Protect Continued Medicare Beneficiary Access to Freestanding Emergency Centers (FECs)

To expand provider capacity to respond to the COVID pandemic, in April 2020, the Centers for Medicare and Medicaid Services (CMS) issued a waiver allowing FECs to enroll as Medicare-certified hospitals and receive Medicare reimbursement for the duration of the COVID-19 public health emergency (PHE). Over 129 FECs, primarily located in Texas, enrolled and provided high-quality emergency services for all kinds of emergency conditions at significant savings to the Medicare program to thousands of Medicare beneficiaries. Now that the PHE has been terminated, Medicare beneficiaries have lost access to these critical health facilities, and Congress must act to restore Medicare recognition to FECs.

Background of Freestanding Emergency Centers

FECs are EMTALA-compliant emergency departments that are fully staffed 24/7 with emergency-trained ER physicians and nurses and have all the capabilities of a hospital-owned ER, including advanced imaging, lab, and pharmacy. FECs can treat patients within minutes and quickly stabilize them, avoiding unnecessary and costly inpatient admissions. The only difference between FECs and hospital-owned ERs is ownership, not capability.

A Potential Solution for Rural Access to Emergency Care

Additionally, as rural hospitals continue to close (148 since 2010, 38 since 2020, and over 15 last year), 60 million Americans in rural areas risk having limited or no real access to emergency services. FECs are a potential solution to this rural access issue, as they are efficient care sites with limited fixed costs compared to hospitals. However, Medicare recognition is imperative for this model of care to be viable in rural areas where they are needed most.

Actuarial Study: Shows that FECs participation in Medicare Saves Money and Does Not Increase Utilization

Dobson DaVanzo & Associates, a highly revered actuarial firm, analyzed Medicare claims data from 2019 to 2022 to assess the impact of the Medicare waiver for FECs in Texas on the utilization of emergency care and Medicare payments. Key takeaways from the study included:

• Medicare saved 21.2% for emergency care provided in FECs during the PHE, as they utilized fewer services on a risk-adjusted basis than hospitals.

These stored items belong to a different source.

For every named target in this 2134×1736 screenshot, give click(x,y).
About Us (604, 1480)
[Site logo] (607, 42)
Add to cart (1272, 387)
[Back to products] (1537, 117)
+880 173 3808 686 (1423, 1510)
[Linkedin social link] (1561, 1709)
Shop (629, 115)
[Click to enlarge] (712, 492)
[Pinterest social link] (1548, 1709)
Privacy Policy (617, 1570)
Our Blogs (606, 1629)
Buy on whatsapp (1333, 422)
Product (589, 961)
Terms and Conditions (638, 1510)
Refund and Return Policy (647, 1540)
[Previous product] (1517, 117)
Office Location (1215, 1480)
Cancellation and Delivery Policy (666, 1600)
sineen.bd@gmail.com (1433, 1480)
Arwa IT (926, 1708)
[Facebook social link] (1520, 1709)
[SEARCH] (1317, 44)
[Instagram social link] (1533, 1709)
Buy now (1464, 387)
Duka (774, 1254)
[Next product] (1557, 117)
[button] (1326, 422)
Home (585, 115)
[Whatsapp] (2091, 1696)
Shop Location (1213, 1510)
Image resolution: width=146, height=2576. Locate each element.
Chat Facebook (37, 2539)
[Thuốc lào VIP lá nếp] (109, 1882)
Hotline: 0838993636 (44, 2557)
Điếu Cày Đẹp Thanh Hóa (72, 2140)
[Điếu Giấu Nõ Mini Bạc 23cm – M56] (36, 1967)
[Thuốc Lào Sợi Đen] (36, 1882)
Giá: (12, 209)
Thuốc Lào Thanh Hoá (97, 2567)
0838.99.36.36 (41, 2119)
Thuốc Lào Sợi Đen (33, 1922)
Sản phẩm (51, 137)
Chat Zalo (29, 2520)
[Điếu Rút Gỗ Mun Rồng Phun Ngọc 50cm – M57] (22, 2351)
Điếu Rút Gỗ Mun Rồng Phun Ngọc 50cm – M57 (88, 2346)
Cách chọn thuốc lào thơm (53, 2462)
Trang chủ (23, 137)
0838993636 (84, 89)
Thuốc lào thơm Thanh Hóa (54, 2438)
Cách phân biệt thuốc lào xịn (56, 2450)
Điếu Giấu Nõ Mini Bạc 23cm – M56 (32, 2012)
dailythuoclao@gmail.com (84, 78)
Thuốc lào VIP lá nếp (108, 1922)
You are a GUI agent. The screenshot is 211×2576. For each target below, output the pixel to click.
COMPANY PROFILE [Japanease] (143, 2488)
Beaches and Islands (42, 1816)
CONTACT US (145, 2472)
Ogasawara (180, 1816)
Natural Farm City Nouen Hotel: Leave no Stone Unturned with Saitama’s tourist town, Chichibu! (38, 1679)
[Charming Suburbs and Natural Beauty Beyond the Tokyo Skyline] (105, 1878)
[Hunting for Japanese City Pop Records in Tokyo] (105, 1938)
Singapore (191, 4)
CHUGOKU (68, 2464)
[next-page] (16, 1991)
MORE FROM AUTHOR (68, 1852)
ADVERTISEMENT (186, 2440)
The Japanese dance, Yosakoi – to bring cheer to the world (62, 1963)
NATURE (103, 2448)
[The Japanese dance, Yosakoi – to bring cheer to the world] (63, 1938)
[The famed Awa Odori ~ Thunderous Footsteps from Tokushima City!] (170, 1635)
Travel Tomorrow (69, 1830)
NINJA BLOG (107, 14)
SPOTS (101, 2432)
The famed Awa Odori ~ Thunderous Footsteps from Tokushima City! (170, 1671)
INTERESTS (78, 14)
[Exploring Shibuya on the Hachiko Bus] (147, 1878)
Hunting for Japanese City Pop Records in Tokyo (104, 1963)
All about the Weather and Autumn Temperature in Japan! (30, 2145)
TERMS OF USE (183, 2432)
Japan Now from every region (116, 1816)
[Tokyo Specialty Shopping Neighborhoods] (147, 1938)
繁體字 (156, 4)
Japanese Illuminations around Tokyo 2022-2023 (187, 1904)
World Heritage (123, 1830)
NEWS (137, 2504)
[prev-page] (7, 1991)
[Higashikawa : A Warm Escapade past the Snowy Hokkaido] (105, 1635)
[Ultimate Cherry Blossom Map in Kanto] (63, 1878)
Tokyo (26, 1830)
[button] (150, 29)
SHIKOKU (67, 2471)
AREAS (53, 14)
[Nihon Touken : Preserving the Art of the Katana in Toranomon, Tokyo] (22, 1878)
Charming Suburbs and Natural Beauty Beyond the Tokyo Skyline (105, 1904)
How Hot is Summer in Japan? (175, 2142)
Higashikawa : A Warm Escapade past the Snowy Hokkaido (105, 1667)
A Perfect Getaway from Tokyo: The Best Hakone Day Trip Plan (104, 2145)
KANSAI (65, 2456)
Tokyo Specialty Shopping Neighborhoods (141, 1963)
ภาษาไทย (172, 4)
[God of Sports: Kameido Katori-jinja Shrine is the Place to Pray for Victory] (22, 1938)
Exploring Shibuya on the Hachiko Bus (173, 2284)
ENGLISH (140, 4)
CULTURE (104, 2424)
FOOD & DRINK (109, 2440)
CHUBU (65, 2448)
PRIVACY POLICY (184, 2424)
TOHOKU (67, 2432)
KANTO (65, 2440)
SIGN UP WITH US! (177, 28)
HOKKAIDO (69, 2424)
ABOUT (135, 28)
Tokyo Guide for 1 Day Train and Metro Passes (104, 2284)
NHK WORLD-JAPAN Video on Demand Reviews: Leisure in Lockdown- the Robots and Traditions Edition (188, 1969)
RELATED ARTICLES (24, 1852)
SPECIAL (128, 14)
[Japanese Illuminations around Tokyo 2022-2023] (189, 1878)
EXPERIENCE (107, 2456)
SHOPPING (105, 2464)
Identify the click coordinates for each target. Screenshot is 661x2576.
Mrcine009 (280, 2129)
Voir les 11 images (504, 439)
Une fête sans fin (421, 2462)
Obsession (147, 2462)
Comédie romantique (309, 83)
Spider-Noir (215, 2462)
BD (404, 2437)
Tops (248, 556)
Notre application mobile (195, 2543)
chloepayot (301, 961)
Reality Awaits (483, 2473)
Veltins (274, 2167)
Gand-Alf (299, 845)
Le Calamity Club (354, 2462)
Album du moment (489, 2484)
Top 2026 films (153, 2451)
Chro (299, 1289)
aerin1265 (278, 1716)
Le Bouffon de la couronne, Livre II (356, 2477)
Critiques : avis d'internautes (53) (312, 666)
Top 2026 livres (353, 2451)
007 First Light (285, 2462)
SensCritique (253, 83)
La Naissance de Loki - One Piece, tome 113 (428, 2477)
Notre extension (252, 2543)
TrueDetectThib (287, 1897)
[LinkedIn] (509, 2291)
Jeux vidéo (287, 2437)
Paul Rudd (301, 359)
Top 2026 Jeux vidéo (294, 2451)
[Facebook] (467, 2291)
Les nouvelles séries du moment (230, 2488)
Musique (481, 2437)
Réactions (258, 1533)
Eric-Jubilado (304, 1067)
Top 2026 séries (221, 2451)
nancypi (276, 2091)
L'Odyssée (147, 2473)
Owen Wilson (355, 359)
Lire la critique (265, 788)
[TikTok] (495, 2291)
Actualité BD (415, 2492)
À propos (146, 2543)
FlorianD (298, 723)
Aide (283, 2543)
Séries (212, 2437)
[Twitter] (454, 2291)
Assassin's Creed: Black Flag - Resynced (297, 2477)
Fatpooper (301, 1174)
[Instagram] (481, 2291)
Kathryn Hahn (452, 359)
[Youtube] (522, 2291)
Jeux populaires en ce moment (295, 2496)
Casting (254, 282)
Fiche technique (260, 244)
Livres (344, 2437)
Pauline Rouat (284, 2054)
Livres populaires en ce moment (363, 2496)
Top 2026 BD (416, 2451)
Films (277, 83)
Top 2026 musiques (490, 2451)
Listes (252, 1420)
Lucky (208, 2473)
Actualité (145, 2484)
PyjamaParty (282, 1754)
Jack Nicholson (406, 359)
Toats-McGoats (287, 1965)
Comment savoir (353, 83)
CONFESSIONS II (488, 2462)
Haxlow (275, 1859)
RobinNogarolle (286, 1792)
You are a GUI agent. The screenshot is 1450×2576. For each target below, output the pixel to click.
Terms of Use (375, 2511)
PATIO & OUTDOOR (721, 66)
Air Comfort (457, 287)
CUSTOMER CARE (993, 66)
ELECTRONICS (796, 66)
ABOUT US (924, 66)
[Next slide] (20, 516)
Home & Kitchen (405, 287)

• There was no overall increase in ER services in Texas compared to the US After Medicare FEC recognition. Texas ER utilization was consistent with that across the US.

• 129 FECs in Texas comprise about 4.1% of ER utilization in the state.

The Emergency Care Improvement Act

Reps. Jodey Arrington (R-TX) and Vicente Gonzalez (D-TX) introduced the Emergency Care Improvement Act (HR 1694), which would improve Medicare beneficiary access to emergency care in rural areas and improve access and competition in urban areas by providing permanent Medicare and Medicaid recognition of FECs. The bill provides Medicare payments for qualifying FECs at the hospital rate for emergency services for only moderate and high acuity ER codes. It ensures FEC recognition will not put rural hospitals at risk by only allowing new Medicare-recognized FECs in rural counties with no current hospital. The American College of Emergency Physicians endorsed the bill. Rep. Raul Ruiz (D-CA), an important voice on the Energy & Commerce Committee and a former ER physician, signed on to support the bill. He recognizes the important role Medicare reimbursement for FECs can play in increasing access to emergency care, especially for rural areas.

NAFEC urges Members of Congress to sign on to co-sponsor the Emergency Care Improvement Act to improve both access and competition for rural and urban patients, where appropriate.